Kutipan Teks:
★ ★ ★ ★ ★ ★ ★

2. Berdasarkan ukuran luas luka Rule Of Nine menunjukkan persentase luas
luka bakar yaitu: Kepala dan leher 9%, Dada depan dan belakang 18%,
Abdomen depan dan belakang 18%, Tangan kanan dan kiri 18%, Paha
kanan dan kiri 18%, Kaki kanan dan kiri 18%, Genitalia 1%.
3. Berdasarkan diagram penentuan luas luka dijelaskan dengan diagram Lund
dan Bowder pada orang dewasa yaitu sebagai berikut: kepala 7, leher 2,
dada dan perut 13, punggung 13, pantat kiri 2,5, pantat kanan 2,5, kelamin
1, lengan atas kanan 4, lengan atas kiri 4, lengan bawah kanan 3, lengan
bawah kiri 3, tangan kanan 2,5, tangan kiri 2,5, paha kanan 9,5, paha kiri
9,5, tungkai bawah kanan 7, tungkai bawah kiri 7, kaki kanan 3,5 dan kaki
kiri 3,5 (Musliha, 2011: 208).

E. Patofisiologi
Jaringan lunak akan mengalami cedera bila terkena suhu diatas 115 0F
(460C). Luasnya kerusakan bergantung pada suhu permukaan dan lama kontak.

★ ★ ★ ★ ★ ★ ★

Daftar Tugas:
1. Jawab pertanyaan berikut berdasarkan kutipan teks.
(a) Berapa persentase luas luka untuk genitalia menurut Rule Of Nine?
(b) Berapa nilai untuk paha kanan pada diagram Lund dan Bowder untuk orang dewasa?
(c) Luasnya kerusakan jaringan bergantung pada apa?
2. Menurut kutipan teks, apa yang menentukan luasnya kerusakan jaringan lunak akibat suhu tinggi? Jelaskan dalam satu sampai tiga kalimat.
3. Tulis ulang paragraf dalam kutipan teks yang diawali "2. Berdasarkan ukuran luas luka" dalam bentuk daftar, tanpa menghilangkan fakta utamanya.

Materi Hasil Ekstraksi:
★ ★ ★ ★ ★ ★ ★

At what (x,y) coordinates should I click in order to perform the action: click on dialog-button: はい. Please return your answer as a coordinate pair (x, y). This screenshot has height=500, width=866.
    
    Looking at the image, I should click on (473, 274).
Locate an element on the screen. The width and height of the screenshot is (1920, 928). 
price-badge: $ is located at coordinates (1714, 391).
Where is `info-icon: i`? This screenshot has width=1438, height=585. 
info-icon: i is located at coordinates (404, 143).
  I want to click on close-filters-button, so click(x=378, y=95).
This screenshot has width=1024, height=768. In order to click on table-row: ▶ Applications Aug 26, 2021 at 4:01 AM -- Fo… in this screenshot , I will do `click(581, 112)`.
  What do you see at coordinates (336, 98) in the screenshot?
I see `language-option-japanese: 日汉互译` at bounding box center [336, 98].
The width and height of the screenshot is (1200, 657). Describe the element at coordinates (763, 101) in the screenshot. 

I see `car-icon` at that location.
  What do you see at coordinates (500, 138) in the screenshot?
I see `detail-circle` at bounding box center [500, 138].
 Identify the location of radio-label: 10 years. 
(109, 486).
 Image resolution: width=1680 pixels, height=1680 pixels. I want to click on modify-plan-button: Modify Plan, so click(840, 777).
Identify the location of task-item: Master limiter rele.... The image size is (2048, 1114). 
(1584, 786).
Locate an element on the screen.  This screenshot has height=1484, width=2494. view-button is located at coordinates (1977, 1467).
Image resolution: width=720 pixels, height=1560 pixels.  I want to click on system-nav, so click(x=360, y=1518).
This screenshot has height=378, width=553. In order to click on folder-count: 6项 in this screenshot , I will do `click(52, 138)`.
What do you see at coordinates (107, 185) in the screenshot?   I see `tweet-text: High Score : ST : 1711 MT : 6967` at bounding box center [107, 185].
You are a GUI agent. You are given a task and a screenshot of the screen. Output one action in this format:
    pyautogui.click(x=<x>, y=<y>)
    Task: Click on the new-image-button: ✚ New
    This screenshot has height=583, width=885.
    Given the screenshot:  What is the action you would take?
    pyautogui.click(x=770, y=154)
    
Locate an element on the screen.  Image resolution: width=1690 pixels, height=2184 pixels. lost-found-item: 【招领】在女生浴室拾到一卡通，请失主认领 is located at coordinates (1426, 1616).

★ ★ ★ ★ ★ ★ ★

Jawaban Tiap Tugas:
1.
(a) 1%.
(b) 9,5.
(c) Suhu permukaan dan lama kontak.

2. Luasnya kerusakan jaringan lunak bergantung pada dua hal, yaitu suhu permukaan dan lama kontak.

3.
Persentase luas luka bakar menurut Rule Of Nine:
- Kepala dan leher: 9%
- Dada depan dan belakang: 18%
- Abdomen depan dan belakang: 18%
- Tangan kanan dan kiri: 18%
- Paha kanan dan kiri: 18%
- Kaki kanan dan kiri: 18%
- Genitalia: 1%